Task statement:
Please copy the data below line for line, leaving every character unchanged.

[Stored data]

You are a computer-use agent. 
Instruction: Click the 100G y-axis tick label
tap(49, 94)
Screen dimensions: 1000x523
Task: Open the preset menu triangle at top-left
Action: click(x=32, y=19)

Answer in full:
You are a computer-use agent. 
Instruction: Click the 100G y-axis tick label
tap(49, 94)
Screen dimensions: 1000x523
Task: Open the preset menu triangle at top-left
Action: click(x=32, y=19)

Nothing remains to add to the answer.